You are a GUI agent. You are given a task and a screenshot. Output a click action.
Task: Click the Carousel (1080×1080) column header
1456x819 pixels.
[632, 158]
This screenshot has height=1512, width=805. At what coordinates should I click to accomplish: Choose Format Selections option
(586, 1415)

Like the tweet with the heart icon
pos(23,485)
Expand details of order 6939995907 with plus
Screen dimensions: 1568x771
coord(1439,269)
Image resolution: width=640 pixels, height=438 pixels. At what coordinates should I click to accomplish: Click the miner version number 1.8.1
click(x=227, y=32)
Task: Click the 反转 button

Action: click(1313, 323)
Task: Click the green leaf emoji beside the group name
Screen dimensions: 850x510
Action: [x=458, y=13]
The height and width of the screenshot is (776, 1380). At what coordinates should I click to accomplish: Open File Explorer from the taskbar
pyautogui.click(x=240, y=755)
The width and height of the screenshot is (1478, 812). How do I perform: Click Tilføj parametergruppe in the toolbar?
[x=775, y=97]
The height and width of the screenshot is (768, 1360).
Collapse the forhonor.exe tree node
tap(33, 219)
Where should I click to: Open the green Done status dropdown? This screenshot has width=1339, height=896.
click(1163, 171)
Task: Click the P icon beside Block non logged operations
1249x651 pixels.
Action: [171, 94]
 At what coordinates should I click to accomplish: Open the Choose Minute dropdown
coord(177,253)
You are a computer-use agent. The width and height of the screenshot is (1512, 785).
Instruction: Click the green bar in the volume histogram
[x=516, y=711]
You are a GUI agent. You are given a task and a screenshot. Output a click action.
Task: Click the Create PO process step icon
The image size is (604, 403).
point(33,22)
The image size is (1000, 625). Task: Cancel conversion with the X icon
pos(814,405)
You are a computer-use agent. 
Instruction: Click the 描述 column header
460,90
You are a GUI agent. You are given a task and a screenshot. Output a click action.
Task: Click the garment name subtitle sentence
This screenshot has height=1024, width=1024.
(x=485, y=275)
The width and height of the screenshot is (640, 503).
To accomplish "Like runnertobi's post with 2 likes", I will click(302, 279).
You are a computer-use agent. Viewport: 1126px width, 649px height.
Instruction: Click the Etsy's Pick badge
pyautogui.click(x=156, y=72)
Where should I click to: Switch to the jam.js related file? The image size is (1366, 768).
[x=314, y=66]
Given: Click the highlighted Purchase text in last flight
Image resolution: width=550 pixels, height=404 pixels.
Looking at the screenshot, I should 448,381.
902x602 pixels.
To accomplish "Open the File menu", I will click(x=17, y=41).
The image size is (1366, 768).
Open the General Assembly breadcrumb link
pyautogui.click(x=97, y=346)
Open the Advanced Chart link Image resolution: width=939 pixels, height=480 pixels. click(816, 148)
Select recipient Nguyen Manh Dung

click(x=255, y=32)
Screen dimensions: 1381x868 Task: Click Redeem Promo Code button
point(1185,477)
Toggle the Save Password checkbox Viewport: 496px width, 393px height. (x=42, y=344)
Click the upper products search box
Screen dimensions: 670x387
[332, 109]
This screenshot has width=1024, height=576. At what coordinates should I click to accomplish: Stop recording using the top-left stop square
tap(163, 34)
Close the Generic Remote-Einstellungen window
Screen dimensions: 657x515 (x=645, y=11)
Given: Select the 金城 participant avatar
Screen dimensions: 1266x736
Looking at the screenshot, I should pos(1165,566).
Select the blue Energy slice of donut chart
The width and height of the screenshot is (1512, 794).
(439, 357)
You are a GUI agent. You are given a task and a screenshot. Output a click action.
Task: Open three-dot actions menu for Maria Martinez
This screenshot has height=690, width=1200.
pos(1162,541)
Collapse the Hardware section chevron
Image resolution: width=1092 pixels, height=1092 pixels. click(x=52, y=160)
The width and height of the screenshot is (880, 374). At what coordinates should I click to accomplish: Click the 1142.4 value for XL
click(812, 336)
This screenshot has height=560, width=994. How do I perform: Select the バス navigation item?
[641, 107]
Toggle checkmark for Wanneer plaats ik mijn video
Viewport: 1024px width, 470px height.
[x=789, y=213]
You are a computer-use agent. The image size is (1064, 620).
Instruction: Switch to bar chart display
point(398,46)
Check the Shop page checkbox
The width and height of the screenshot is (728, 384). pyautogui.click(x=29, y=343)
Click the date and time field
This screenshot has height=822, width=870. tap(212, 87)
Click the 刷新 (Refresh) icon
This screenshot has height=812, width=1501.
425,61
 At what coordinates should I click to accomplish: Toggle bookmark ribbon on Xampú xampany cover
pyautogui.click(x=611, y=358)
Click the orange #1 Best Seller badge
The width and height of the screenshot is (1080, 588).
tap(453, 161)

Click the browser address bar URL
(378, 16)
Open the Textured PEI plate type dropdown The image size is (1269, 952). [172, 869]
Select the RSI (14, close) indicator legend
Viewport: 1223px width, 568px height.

### Aim of the task
From the first record to the last, print each one exactly.

### Problem solution
You are a GUI agent. You are given a task and a screenshot. Output a click action.
Task: Click the Carousel (1080×1080) column header
1456x819 pixels.
[632, 158]
This screenshot has height=1512, width=805. At what coordinates should I click to accomplish: Choose Format Selections option
(586, 1415)

Like the tweet with the heart icon
pos(23,485)
Expand details of order 6939995907 with plus
Screen dimensions: 1568x771
coord(1439,269)
Image resolution: width=640 pixels, height=438 pixels. At what coordinates should I click to accomplish: Click the miner version number 1.8.1
click(x=227, y=32)
Task: Click the 反转 button

Action: click(1313, 323)
Task: Click the green leaf emoji beside the group name
Screen dimensions: 850x510
Action: [x=458, y=13]
The height and width of the screenshot is (776, 1380). At what coordinates should I click to accomplish: Open File Explorer from the taskbar
pyautogui.click(x=240, y=755)
The width and height of the screenshot is (1478, 812). How do I perform: Click Tilføj parametergruppe in the toolbar?
[x=775, y=97]
The height and width of the screenshot is (768, 1360).
Collapse the forhonor.exe tree node
tap(33, 219)
Where should I click to: Open the green Done status dropdown? This screenshot has width=1339, height=896.
click(1163, 171)
Task: Click the P icon beside Block non logged operations
1249x651 pixels.
Action: [171, 94]
 At what coordinates should I click to accomplish: Open the Choose Minute dropdown
coord(177,253)
You are a computer-use agent. The width and height of the screenshot is (1512, 785).
Instruction: Click the green bar in the volume histogram
[x=516, y=711]
You are a GUI agent. You are given a task and a screenshot. Output a click action.
Task: Click the Create PO process step icon
The image size is (604, 403).
point(33,22)
The image size is (1000, 625). Task: Cancel conversion with the X icon
pos(814,405)
You are a computer-use agent. 
Instruction: Click the 描述 column header
460,90
You are a GUI agent. You are given a task and a screenshot. Output a click action.
Task: Click the garment name subtitle sentence
This screenshot has height=1024, width=1024.
(x=485, y=275)
The width and height of the screenshot is (640, 503).
To accomplish "Like runnertobi's post with 2 likes", I will click(302, 279).
You are a computer-use agent. Viewport: 1126px width, 649px height.
Instruction: Click the Etsy's Pick badge
pyautogui.click(x=156, y=72)
Where should I click to: Switch to the jam.js related file? The image size is (1366, 768).
[x=314, y=66]
Given: Click the highlighted Purchase text in last flight
Image resolution: width=550 pixels, height=404 pixels.
Looking at the screenshot, I should 448,381.
902x602 pixels.
To accomplish "Open the File menu", I will click(x=17, y=41).
The image size is (1366, 768).
Open the General Assembly breadcrumb link
pyautogui.click(x=97, y=346)
Open the Advanced Chart link Image resolution: width=939 pixels, height=480 pixels. click(816, 148)
Select recipient Nguyen Manh Dung

click(x=255, y=32)
Screen dimensions: 1381x868 Task: Click Redeem Promo Code button
point(1185,477)
Toggle the Save Password checkbox Viewport: 496px width, 393px height. (x=42, y=344)
Click the upper products search box
Screen dimensions: 670x387
[332, 109]
This screenshot has width=1024, height=576. At what coordinates should I click to accomplish: Stop recording using the top-left stop square
tap(163, 34)
Close the Generic Remote-Einstellungen window
Screen dimensions: 657x515 (x=645, y=11)
Given: Select the 金城 participant avatar
Screen dimensions: 1266x736
Looking at the screenshot, I should pos(1165,566).
Select the blue Energy slice of donut chart
The width and height of the screenshot is (1512, 794).
(439, 357)
You are a GUI agent. You are given a task and a screenshot. Output a click action.
Task: Open three-dot actions menu for Maria Martinez
This screenshot has height=690, width=1200.
pos(1162,541)
Collapse the Hardware section chevron
Image resolution: width=1092 pixels, height=1092 pixels. click(x=52, y=160)
The width and height of the screenshot is (880, 374). At what coordinates should I click to accomplish: Click the 1142.4 value for XL
click(812, 336)
This screenshot has height=560, width=994. How do I perform: Select the バス navigation item?
[641, 107]
Toggle checkmark for Wanneer plaats ik mijn video
Viewport: 1024px width, 470px height.
[x=789, y=213]
You are a computer-use agent. The image size is (1064, 620).
Instruction: Switch to bar chart display
point(398,46)
Check the Shop page checkbox
The width and height of the screenshot is (728, 384). pyautogui.click(x=29, y=343)
Click the date and time field
This screenshot has height=822, width=870. tap(212, 87)
Click the 刷新 (Refresh) icon
This screenshot has height=812, width=1501.
425,61
 At what coordinates should I click to accomplish: Toggle bookmark ribbon on Xampú xampany cover
pyautogui.click(x=611, y=358)
Click the orange #1 Best Seller badge
The width and height of the screenshot is (1080, 588).
tap(453, 161)

Click the browser address bar URL
(378, 16)
Open the Textured PEI plate type dropdown The image size is (1269, 952). [172, 869]
Select the RSI (14, close) indicator legend
Viewport: 1223px width, 568px height.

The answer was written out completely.